Cloppenburg/Vechta. Bei einem Ausritt ist ein Mädchen aus Cloppenburg mit ihrem Shetlandpony Moritz in tiefen Morast geraten. Die 13-Jährige war von ihren Eltern seit Sonntagnachmittag vermisst worden. In der Nacht auf Montag befreiten die Einsatzkräfte aus Oldenburg sie und das Tier aus dem Moor.

Eine 13-Jährige aus Cloppenburg, die ihren Eltern seit Sonntagnachmittag vermissten, entdeckten in der Nacht auf Montag die Einsatzkräfte der Bereitschaftspolizei Oldenburg in einem tiefen Morast der Soeste in Molbergen.

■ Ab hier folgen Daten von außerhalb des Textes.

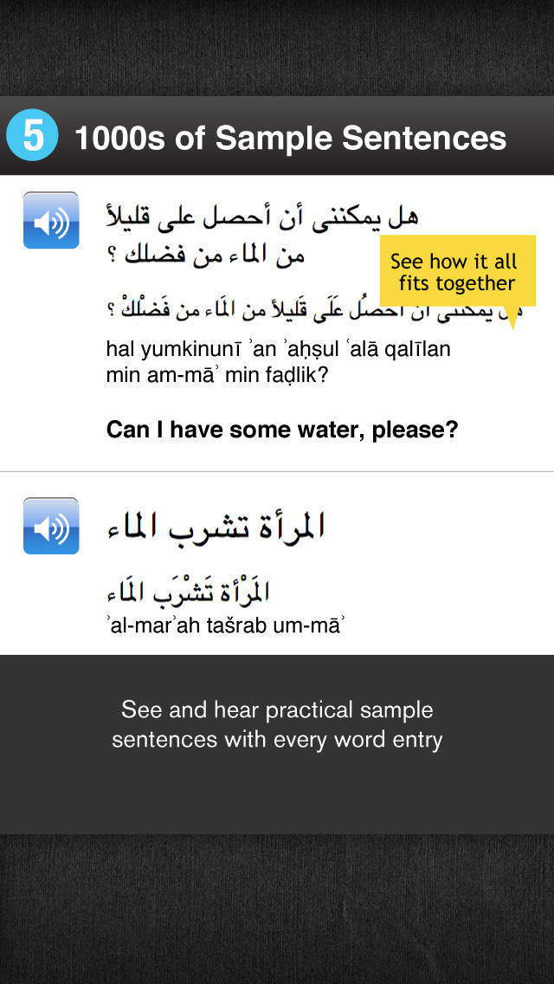Tap the blue number 5 circle badge
The height and width of the screenshot is (984, 554).
[x=32, y=136]
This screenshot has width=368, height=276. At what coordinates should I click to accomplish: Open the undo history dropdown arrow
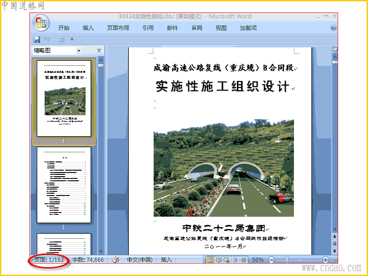[x=54, y=40]
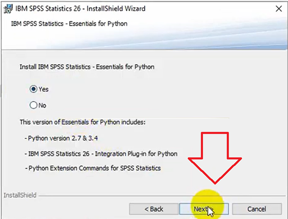288x219 pixels.
Task: Click the installer icon in the title bar
Action: pos(7,8)

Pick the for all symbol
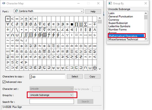[x=8, y=24]
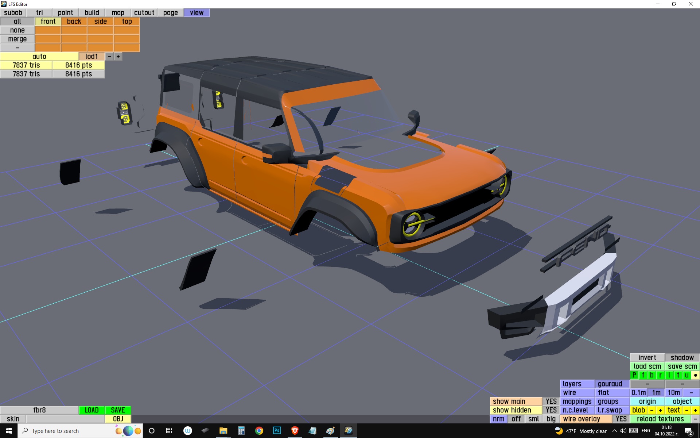Toggle show hidden YES switch

point(551,410)
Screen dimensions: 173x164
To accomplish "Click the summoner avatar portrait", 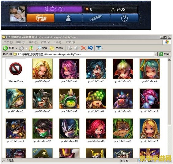I will coord(18,14).
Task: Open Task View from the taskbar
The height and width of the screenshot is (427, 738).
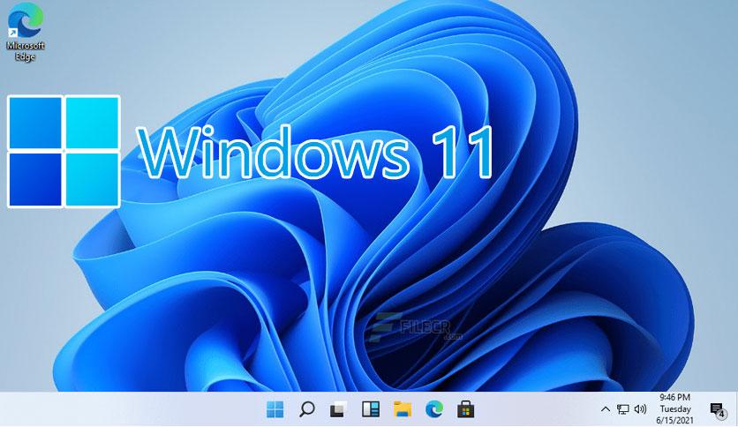Action: (x=337, y=409)
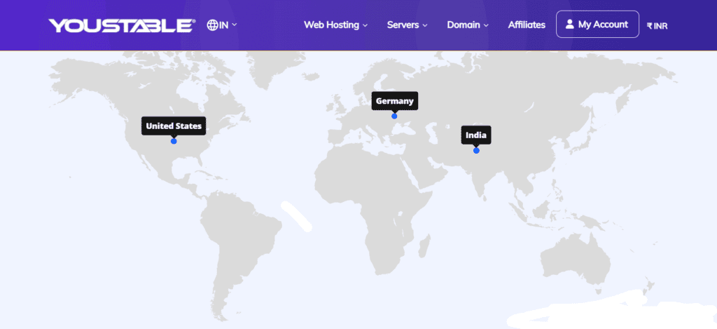Click the Germany location label

click(x=394, y=101)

Das Mädchen hatte am Sonntagmittag ihr elterliches Haus in Cloppenburg verlassen und war mit dem Fahrrad zu einem Reiterhof nach Molbergen, Neumühlen, gefahren, um dort mit ihrem Shetlandpony Moritz zu reiten. Nachdem sie sich zu vereinbarten Zeit bei ihren Eltern nicht wieder gemeldet hatte und nicht nach Hause zurückgekehrt war, hatten zunächst Familienangehörige und weitere Personen nach dem Mädchen vergeblich gesucht.

Am Montagabend kurz vor 18 Uhr wurde die Polizei Cloppenburg über den Fall informiert. Zusammen mit den Feuerwehren Molbergen, Peheim und Cloppenburg sowie dem THW Cloppenburg, dem DRK Molbergen, zwei Rettungshundestaffeln und Einsatzkräfte der Polizeiinspektion Cloppenburg/Vechta nahmen gut 250 die Suche nach der Vermissten auf.

Unterstützt wurde sie durch einen Polizeihubschrauber, der mit einer Wärmebildkamera den Bereich Neumühlen absuchte. Noch am Abend suchte dann auch noch eine Polizeihundertschaft aus Oldenburg nach der Vermissten. Freiwillige unterstützen die Einsatzkräfte bei ihrer Suche.

Gegen 00.30 Uhr kam dann die erlösende Nachricht: Einsatzkräfte der Bereitschaftspolizei Oldenburg fanden die 13-Jährige, die im Bereich des Flusses Soeste im tiefen Morast eingesackt war. Sie wurde mit einem Rettungswagen zur Untersuchung in ein Krankenhaus gebracht. Nach gut eineinhalb Stunden konnte auch das Pony lebend befreit werden. Es war so erschöpft, dass es nicht mehr laufen konnte. Es wurde tierärztlich versorgt.

Der Bürgermeister der Gemeinde Molbergen, Ludger Möller, erschien auch am Abend und verfolgte den Einsatz. Auch er war nach dem glücklichen Ende sehr erleichtert und bedankte sich bei den Einsatzkräften und den vielen Freiwilligen.